Возможно, в качестве особой категории путешественников следует выделить представителей самих же монгольских народов, побывавших в Монголии в рассматриваемый период[45]. Наиболее известны среди них ученые-монголоведы А. Доржиев, П.А. Бадмаев, Г.Ц. Цыбиков, Ц.Ж. Жамцарано, Б. Барадийн[46], а также первый фотограф, побывавший в Тибете, О. Норзунов, чьи записки содержат весьма глубокие наблюдения о разных сторонах жизни монголов[47], которые они могли описать как бы «изнутри», с точки зрения самих монголов – кочевников и буддистов. Гораздо меньше известна роль в организации и осуществлении путешествий других представителей бурятского народа – офицеров, переводчиков и казаков-охранников[48]: они никаких записок не оставили и на предмет информации по возвращении, как правило, не опрашивались. Тем не менее во многом именно благодаря им авторы записок из числа дипломатов, ученых, торговцев, разведчиков имели возможность передвигаться по Монголии, избегать опасностей, а главное – вступать в контакты с местным населением и получать от него информацию, в том числе политического и правового характера.
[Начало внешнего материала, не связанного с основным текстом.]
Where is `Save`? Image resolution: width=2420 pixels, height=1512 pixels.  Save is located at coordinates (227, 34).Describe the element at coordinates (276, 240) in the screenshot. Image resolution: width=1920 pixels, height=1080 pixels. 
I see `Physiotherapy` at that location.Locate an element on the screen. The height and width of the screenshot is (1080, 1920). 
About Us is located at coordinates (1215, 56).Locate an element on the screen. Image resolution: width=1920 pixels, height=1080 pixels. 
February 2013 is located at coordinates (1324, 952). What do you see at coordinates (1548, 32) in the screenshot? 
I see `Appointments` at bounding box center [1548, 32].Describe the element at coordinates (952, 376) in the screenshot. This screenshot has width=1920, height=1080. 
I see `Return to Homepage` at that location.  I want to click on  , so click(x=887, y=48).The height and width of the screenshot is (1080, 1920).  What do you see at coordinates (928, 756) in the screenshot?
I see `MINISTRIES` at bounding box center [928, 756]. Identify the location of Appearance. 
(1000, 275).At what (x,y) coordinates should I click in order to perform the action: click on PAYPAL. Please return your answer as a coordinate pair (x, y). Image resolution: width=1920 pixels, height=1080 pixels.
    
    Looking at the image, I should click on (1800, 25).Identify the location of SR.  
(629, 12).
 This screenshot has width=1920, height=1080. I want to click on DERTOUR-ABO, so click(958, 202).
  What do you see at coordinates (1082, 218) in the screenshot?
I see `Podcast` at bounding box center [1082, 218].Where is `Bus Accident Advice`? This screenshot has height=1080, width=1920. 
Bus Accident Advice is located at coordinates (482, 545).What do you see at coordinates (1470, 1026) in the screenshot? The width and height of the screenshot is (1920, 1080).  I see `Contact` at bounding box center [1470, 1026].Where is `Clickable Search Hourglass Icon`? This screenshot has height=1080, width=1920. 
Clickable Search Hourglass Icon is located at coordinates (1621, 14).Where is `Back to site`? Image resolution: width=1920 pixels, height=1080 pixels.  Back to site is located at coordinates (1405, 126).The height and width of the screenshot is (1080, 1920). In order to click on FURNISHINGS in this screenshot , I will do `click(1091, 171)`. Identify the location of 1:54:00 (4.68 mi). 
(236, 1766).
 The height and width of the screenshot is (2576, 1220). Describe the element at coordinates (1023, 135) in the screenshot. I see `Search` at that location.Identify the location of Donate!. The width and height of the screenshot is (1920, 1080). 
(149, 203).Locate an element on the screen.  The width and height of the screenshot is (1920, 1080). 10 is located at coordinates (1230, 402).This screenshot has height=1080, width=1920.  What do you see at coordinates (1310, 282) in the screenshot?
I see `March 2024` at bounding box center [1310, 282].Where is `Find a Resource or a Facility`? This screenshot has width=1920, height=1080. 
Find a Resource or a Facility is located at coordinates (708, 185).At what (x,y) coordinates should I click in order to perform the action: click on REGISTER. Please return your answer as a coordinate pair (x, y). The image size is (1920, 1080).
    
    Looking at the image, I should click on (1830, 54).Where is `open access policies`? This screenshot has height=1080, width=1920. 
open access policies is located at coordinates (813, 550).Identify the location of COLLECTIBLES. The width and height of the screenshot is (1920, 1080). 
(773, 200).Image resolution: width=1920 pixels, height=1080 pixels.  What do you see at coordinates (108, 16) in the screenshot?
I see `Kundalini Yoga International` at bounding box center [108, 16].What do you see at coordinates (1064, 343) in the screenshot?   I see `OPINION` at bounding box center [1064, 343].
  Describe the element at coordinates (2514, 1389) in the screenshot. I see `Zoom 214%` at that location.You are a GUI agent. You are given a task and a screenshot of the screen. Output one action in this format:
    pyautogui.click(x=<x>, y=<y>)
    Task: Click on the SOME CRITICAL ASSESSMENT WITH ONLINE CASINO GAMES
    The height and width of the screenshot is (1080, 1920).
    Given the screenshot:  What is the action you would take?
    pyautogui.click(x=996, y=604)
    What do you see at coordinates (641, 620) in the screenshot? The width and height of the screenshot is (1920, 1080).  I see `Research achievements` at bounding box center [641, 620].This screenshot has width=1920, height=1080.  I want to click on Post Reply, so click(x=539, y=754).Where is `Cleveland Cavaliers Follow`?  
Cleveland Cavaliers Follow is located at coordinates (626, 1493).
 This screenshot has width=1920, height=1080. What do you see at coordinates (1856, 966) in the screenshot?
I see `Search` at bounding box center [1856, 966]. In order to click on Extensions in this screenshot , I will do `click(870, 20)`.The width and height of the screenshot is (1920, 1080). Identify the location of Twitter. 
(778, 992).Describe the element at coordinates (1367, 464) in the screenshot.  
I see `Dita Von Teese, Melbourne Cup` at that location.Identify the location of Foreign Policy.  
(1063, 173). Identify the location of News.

Вполне можно согласиться с мнением, что путешественники по Центральной Азии в XVIII и особенно в XIX в. являлись своего рода «прокладчиками путей» для последующих завоевателей посещенных ими территорий[49]. Причем если поначалу такое завоевание воспринималось в буквальном, т. е. в военном смысле, то на рубеже XIX–XX вв. милитаристские планы сменяются экономическими. Соответственно, в этот период в Монголии появляется все больше и больше предпринимателей – торговцев и промышленников. При этом в некоторых случаях пребывающие в стране иностранцы даже меняли свое социальное положение – например, приезжая изначально как миссионеры, они превращались в бизнесменов (наиболее яркий пример такой трансформации – швед Ф.А. Ларсон). Таким образом, интерес к монгольской государственности и праву уже объясняется не столько дипломатическими, сколько чисто прагматическими целями: путешественников интересовало, насколько местные власти и законы могли поспособствовать (или воспрепятствовать) развитию их предприятий в Монголии.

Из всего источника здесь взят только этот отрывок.